[Word and element locating data]
** Start **

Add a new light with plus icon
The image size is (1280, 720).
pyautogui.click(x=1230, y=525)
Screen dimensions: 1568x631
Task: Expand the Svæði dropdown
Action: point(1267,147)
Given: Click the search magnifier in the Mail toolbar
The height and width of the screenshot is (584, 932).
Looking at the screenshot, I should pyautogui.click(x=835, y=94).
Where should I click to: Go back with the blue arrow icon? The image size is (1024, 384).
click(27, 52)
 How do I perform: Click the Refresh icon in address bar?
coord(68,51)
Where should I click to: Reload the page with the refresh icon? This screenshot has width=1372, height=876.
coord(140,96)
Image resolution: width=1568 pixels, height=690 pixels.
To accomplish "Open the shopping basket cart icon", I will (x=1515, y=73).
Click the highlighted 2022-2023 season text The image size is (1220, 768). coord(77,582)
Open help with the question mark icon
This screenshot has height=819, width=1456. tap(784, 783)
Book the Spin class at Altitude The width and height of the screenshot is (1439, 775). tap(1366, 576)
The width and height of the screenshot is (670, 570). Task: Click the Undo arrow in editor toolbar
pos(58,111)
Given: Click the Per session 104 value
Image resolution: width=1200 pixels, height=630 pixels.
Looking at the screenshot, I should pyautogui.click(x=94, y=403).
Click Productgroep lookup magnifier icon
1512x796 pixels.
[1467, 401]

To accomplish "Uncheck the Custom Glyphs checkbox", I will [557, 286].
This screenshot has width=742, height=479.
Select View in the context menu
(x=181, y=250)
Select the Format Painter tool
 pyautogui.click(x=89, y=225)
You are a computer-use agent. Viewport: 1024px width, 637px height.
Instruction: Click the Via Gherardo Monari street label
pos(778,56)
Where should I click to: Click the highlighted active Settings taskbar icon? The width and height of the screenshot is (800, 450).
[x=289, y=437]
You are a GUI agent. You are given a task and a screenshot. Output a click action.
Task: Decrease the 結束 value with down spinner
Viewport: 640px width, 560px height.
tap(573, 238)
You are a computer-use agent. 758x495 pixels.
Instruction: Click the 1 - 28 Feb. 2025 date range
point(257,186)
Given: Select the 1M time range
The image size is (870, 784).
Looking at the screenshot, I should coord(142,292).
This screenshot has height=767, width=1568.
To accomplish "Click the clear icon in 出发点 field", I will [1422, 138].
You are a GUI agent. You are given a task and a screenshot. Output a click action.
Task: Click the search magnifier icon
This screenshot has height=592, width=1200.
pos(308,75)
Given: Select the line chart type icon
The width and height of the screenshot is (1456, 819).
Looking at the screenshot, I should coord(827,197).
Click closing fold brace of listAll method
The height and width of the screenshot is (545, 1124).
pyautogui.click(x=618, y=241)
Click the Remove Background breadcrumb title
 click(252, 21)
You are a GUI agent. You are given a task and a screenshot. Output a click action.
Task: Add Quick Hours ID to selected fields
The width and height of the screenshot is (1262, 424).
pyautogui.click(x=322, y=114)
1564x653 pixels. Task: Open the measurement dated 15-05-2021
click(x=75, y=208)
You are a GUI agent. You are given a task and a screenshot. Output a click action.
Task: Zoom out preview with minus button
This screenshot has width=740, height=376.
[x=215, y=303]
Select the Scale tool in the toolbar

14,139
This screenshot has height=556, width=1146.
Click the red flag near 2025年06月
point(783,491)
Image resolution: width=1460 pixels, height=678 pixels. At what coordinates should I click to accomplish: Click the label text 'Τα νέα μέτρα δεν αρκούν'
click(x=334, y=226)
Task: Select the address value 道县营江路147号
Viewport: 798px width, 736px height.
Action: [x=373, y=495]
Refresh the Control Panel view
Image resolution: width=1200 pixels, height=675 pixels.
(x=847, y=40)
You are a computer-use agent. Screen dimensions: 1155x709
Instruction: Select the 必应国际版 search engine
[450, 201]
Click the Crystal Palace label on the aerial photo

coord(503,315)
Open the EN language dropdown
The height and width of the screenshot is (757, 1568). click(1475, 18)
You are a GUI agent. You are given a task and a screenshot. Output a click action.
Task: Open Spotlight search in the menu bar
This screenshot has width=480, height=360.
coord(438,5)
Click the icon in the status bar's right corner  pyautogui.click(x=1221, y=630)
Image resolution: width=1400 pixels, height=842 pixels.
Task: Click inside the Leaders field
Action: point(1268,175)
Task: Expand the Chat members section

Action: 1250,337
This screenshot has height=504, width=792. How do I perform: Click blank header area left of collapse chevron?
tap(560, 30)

** End **

§ **WHAT YOU WILL DO**
Return all of the records above line for line, without changing anything.

§ **ANSWER**
Add a new light with plus icon
The image size is (1280, 720).
pyautogui.click(x=1230, y=525)
Screen dimensions: 1568x631
Task: Expand the Svæði dropdown
Action: point(1267,147)
Given: Click the search magnifier in the Mail toolbar
The height and width of the screenshot is (584, 932).
Looking at the screenshot, I should pyautogui.click(x=835, y=94).
Where should I click to: Go back with the blue arrow icon? The image size is (1024, 384).
click(27, 52)
 How do I perform: Click the Refresh icon in address bar?
coord(68,51)
Where should I click to: Reload the page with the refresh icon? This screenshot has width=1372, height=876.
coord(140,96)
Image resolution: width=1568 pixels, height=690 pixels.
To accomplish "Open the shopping basket cart icon", I will (x=1515, y=73).
Click the highlighted 2022-2023 season text The image size is (1220, 768). coord(77,582)
Open help with the question mark icon
This screenshot has height=819, width=1456. tap(784, 783)
Book the Spin class at Altitude The width and height of the screenshot is (1439, 775). tap(1366, 576)
The width and height of the screenshot is (670, 570). Task: Click the Undo arrow in editor toolbar
pos(58,111)
Given: Click the Per session 104 value
Image resolution: width=1200 pixels, height=630 pixels.
Looking at the screenshot, I should pyautogui.click(x=94, y=403).
Click Productgroep lookup magnifier icon
1512x796 pixels.
[1467, 401]

To accomplish "Uncheck the Custom Glyphs checkbox", I will [557, 286].
This screenshot has width=742, height=479.
Select View in the context menu
(x=181, y=250)
Select the Format Painter tool
 pyautogui.click(x=89, y=225)
You are a computer-use agent. Viewport: 1024px width, 637px height.
Instruction: Click the Via Gherardo Monari street label
pos(778,56)
Where should I click to: Click the highlighted active Settings taskbar icon? The width and height of the screenshot is (800, 450).
[x=289, y=437]
You are a GUI agent. You are given a task and a screenshot. Output a click action.
Task: Decrease the 結束 value with down spinner
Viewport: 640px width, 560px height.
tap(573, 238)
You are a computer-use agent. 758x495 pixels.
Instruction: Click the 1 - 28 Feb. 2025 date range
point(257,186)
Given: Select the 1M time range
The image size is (870, 784).
Looking at the screenshot, I should coord(142,292).
This screenshot has height=767, width=1568.
To accomplish "Click the clear icon in 出发点 field", I will [1422, 138].
You are a GUI agent. You are given a task and a screenshot. Output a click action.
Task: Click the search magnifier icon
This screenshot has height=592, width=1200.
pos(308,75)
Given: Select the line chart type icon
The width and height of the screenshot is (1456, 819).
Looking at the screenshot, I should coord(827,197).
Click closing fold brace of listAll method
The height and width of the screenshot is (545, 1124).
pyautogui.click(x=618, y=241)
Click the Remove Background breadcrumb title
 click(252, 21)
You are a GUI agent. You are given a task and a screenshot. Output a click action.
Task: Add Quick Hours ID to selected fields
The width and height of the screenshot is (1262, 424).
pyautogui.click(x=322, y=114)
1564x653 pixels. Task: Open the measurement dated 15-05-2021
click(x=75, y=208)
You are a GUI agent. You are given a task and a screenshot. Output a click action.
Task: Zoom out preview with minus button
This screenshot has width=740, height=376.
[x=215, y=303]
Select the Scale tool in the toolbar

14,139
This screenshot has height=556, width=1146.
Click the red flag near 2025年06月
point(783,491)
Image resolution: width=1460 pixels, height=678 pixels. At what coordinates should I click to accomplish: Click the label text 'Τα νέα μέτρα δεν αρκούν'
click(x=334, y=226)
Task: Select the address value 道县营江路147号
Viewport: 798px width, 736px height.
Action: [x=373, y=495]
Refresh the Control Panel view
Image resolution: width=1200 pixels, height=675 pixels.
(x=847, y=40)
You are a computer-use agent. Screen dimensions: 1155x709
Instruction: Select the 必应国际版 search engine
[450, 201]
Click the Crystal Palace label on the aerial photo

coord(503,315)
Open the EN language dropdown
The height and width of the screenshot is (757, 1568). click(1475, 18)
You are a GUI agent. You are given a task and a screenshot. Output a click action.
Task: Open Spotlight search in the menu bar
This screenshot has width=480, height=360.
coord(438,5)
Click the icon in the status bar's right corner  pyautogui.click(x=1221, y=630)
Image resolution: width=1400 pixels, height=842 pixels.
Task: Click inside the Leaders field
Action: point(1268,175)
Task: Expand the Chat members section

Action: 1250,337
This screenshot has height=504, width=792. How do I perform: Click blank header area left of collapse chevron?
tap(560, 30)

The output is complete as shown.